14. What are the experiences of other countries of the world in implementing similar programmes?

According to the Food and Agriculture Organization of the United Nations, the most important role in the world food production is played by smallholder farmers. In Asia and Sub-Saharan Africa, this contribution is 80% of the total food production. On the other hand, due to the high diversity of smallholder farmers' food production, even in case of a crop damage caused by climate change and diseases, there is no risk of complete destruction of crops or the occurrence of a large-scale famine. But, currently, the food production that is promoted by the aid agencies including the World Bank and admired by the government of this country is completely dependent on large scale enterprises of cultivation of 12 food crops and 5 animal species which depend on patented seeds and other inputs of multinational companies.
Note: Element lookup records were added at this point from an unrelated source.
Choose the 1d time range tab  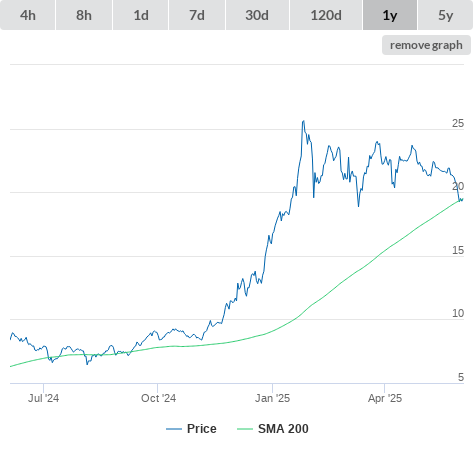[x=141, y=15]
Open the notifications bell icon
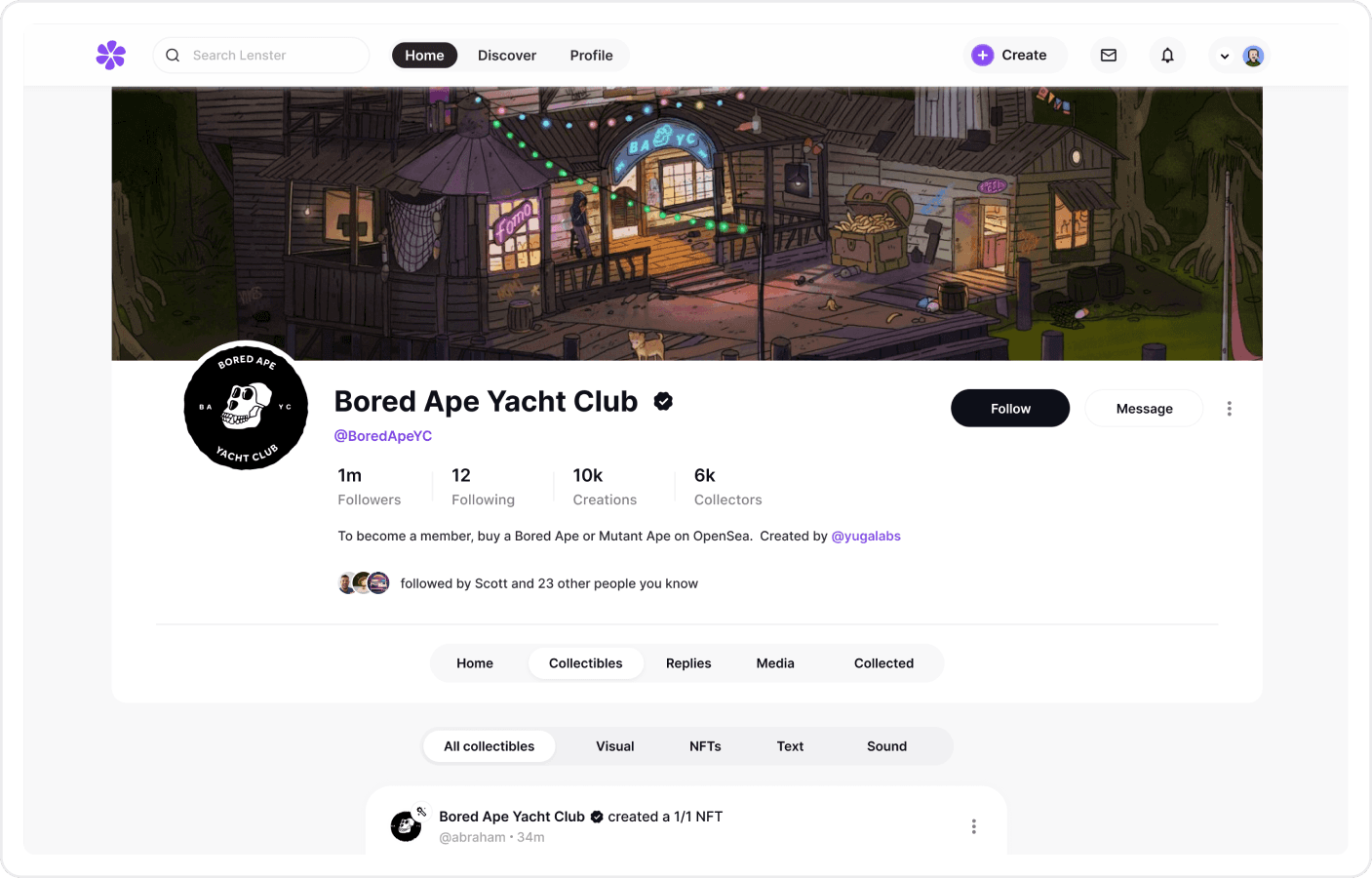The height and width of the screenshot is (879, 1372). 1167,56
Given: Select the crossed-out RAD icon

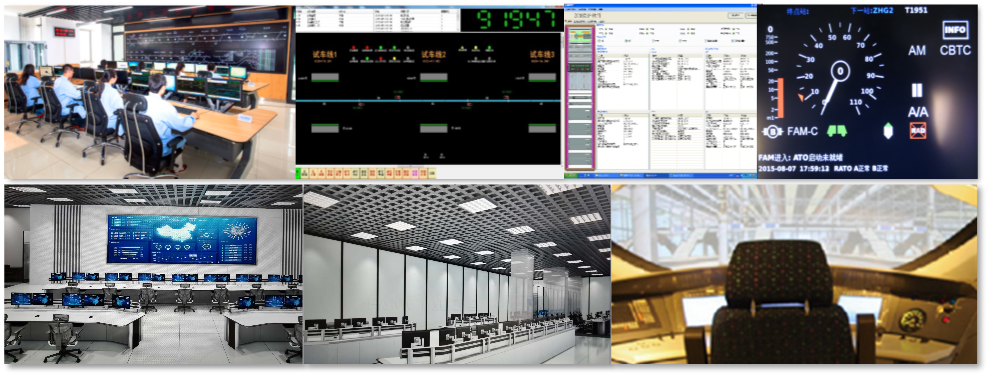Looking at the screenshot, I should click(917, 130).
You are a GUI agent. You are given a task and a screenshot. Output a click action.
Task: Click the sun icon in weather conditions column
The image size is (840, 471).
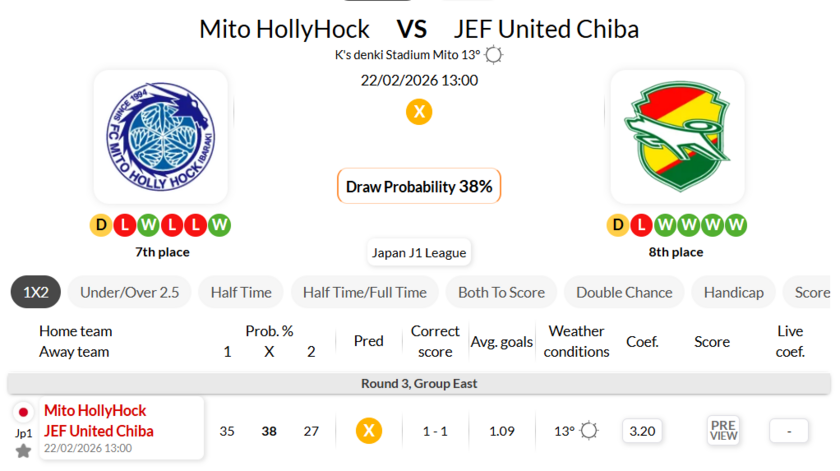pyautogui.click(x=589, y=431)
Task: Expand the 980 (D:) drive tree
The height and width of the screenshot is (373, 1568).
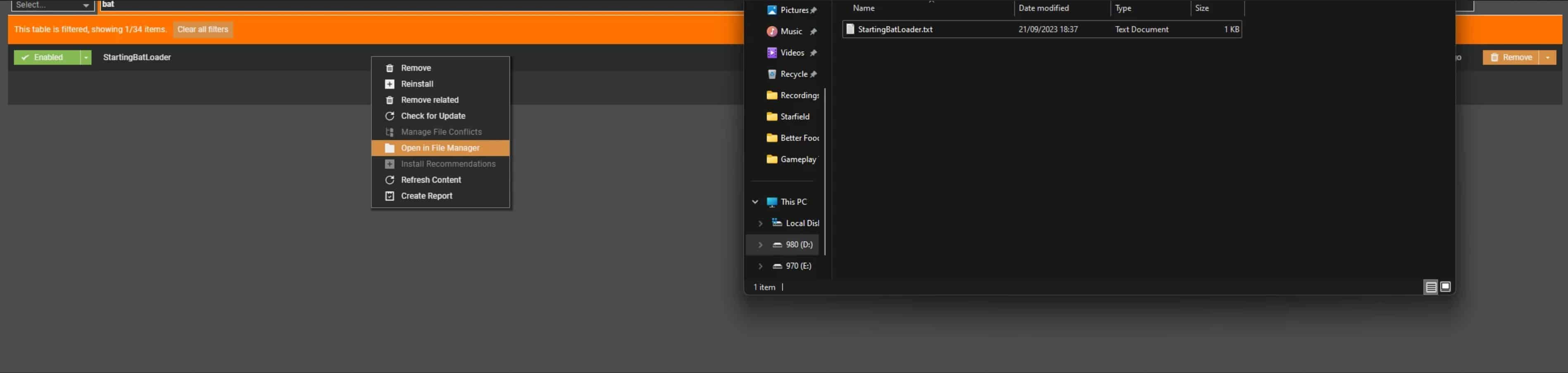Action: (760, 245)
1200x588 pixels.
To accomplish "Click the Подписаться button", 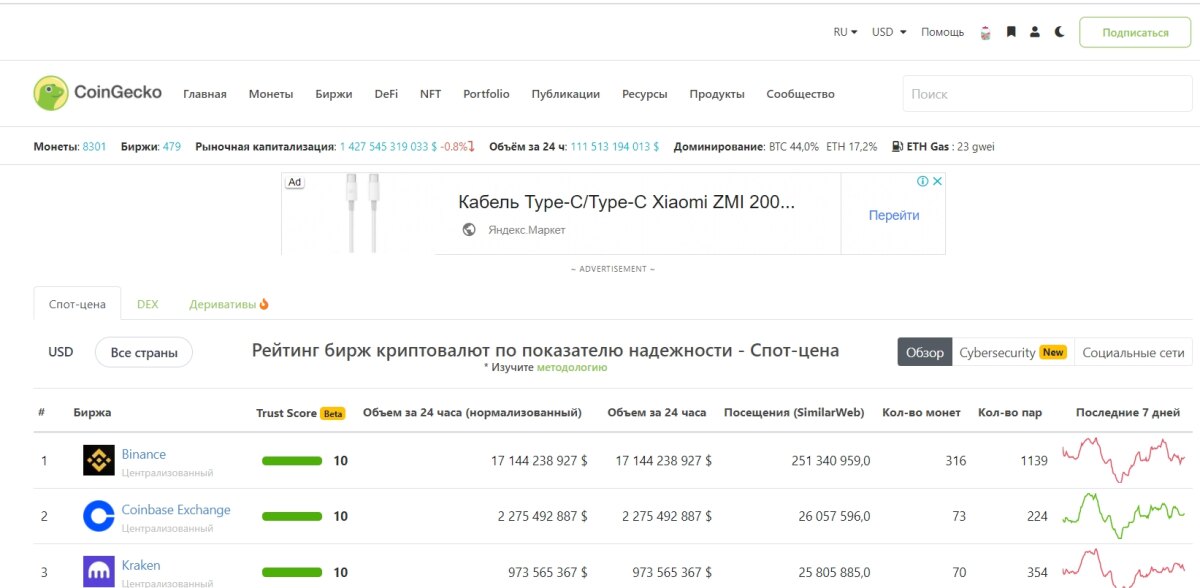I will click(1135, 32).
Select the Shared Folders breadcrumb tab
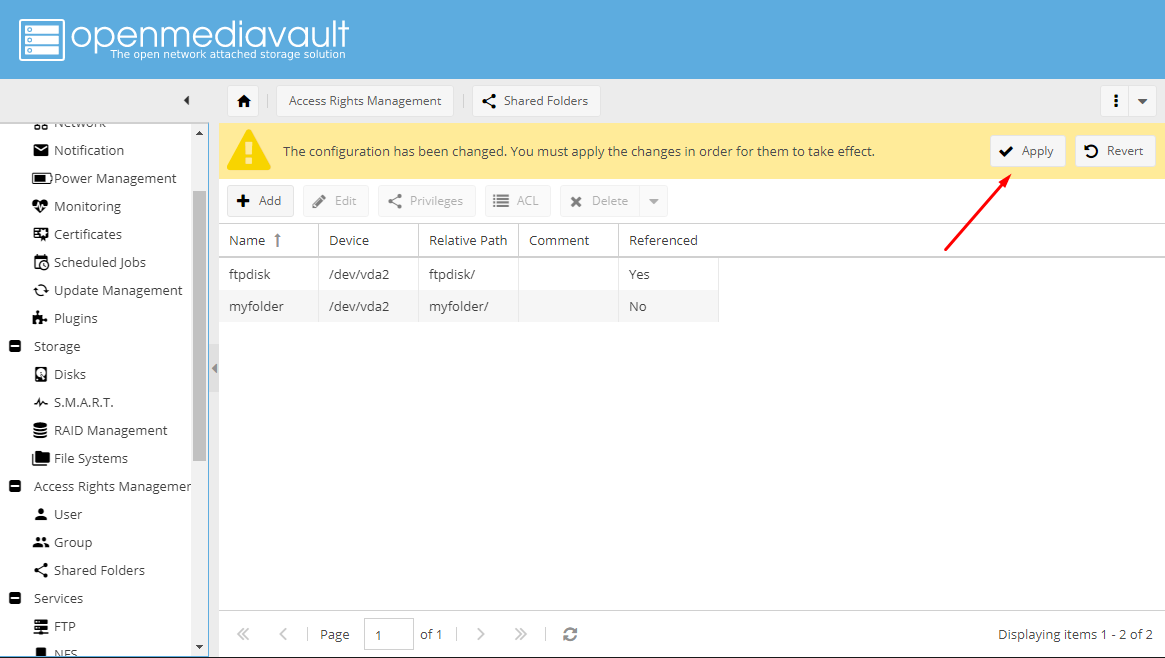This screenshot has height=658, width=1165. tap(536, 101)
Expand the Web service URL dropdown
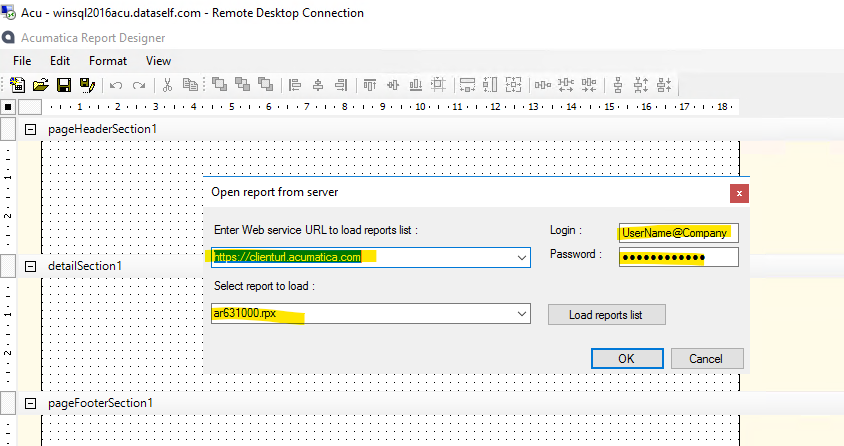This screenshot has height=446, width=844. pos(520,258)
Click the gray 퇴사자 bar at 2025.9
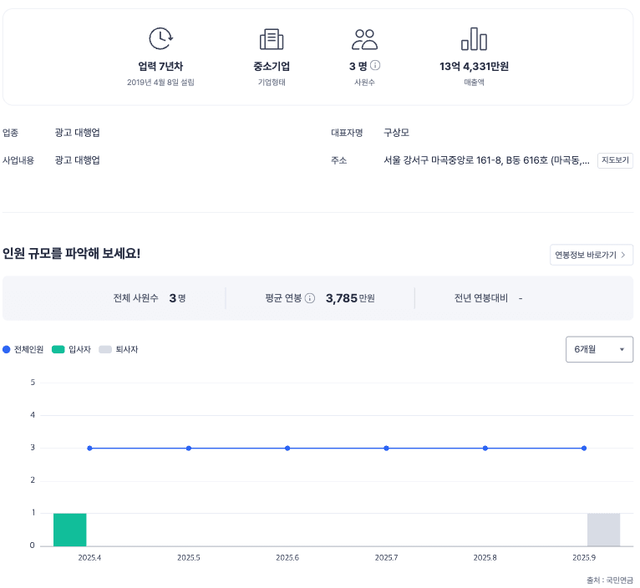This screenshot has height=588, width=640. tap(603, 530)
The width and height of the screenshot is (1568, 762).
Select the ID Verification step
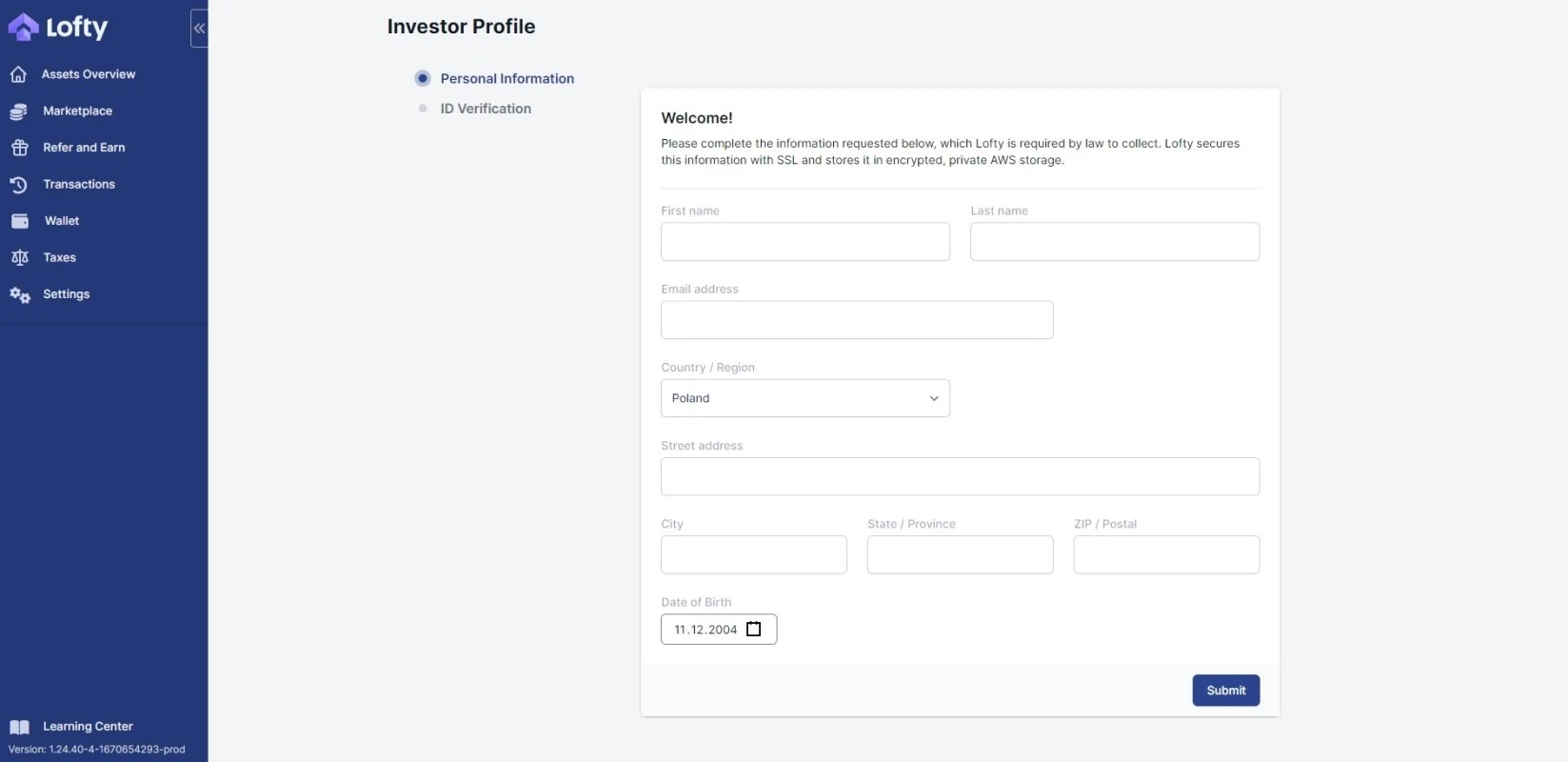pyautogui.click(x=486, y=109)
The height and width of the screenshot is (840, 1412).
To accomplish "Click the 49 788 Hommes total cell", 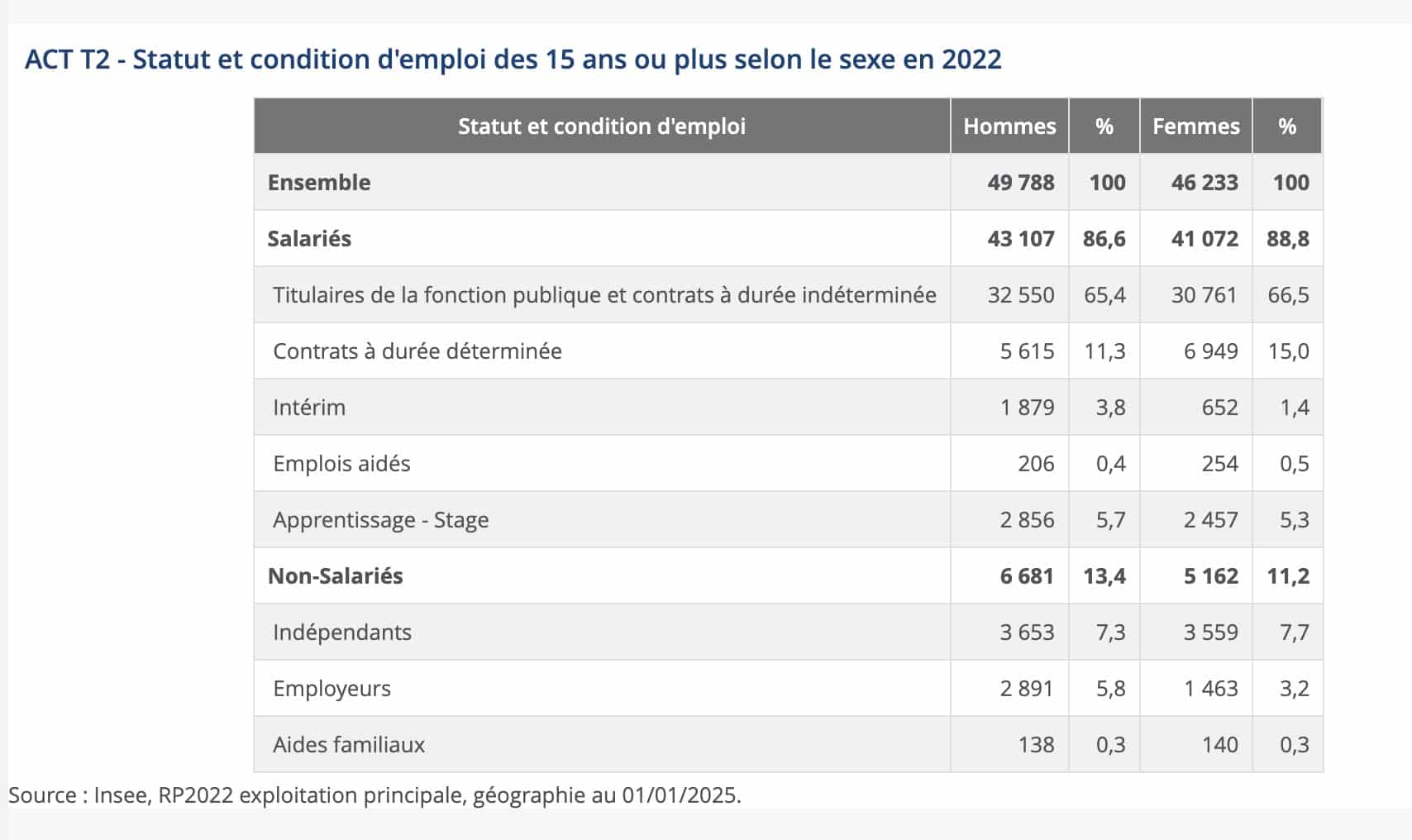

According to the Food and Agriculture Organization of the United Nations, this is extremely dangerous in terms of food safety. This danger is so grave that, in an epidemic situation, even the entire human civilization can be pushed to the brink of destruction for the sake of the profits of the companies. On the other hand, none of these products are of nutritionally superior quality and they even pose health threats. Even the allegations regarding low productivity of small land plots are also based on false arguments. A study carried out by the Food and Agriculture Organization of the United Nations using small-scale cultivations on more than 37 million hectares in 57 developing countries has revealed that proper management and farming practices can increase the productivity of the agriculture of smallholder farmers by 79%. Large-scale industrial agriculture cannot even come closer to that level. Thus, the large-scale cultivation, which is being facilitated in this country by destroying the country's small-scale agriculture under the guise of securing the land rights of the people through fake projects such as 'Urumaya', has not been successful even in the world. But, by telling as a novel idea the lie that has been being told for over 40 years, we are being led towards the destruction of ourselves and of our future generations. So, should we allow this journey to be made? Should we get caught up in this fraud that is being committed in the pretext of giving land rights?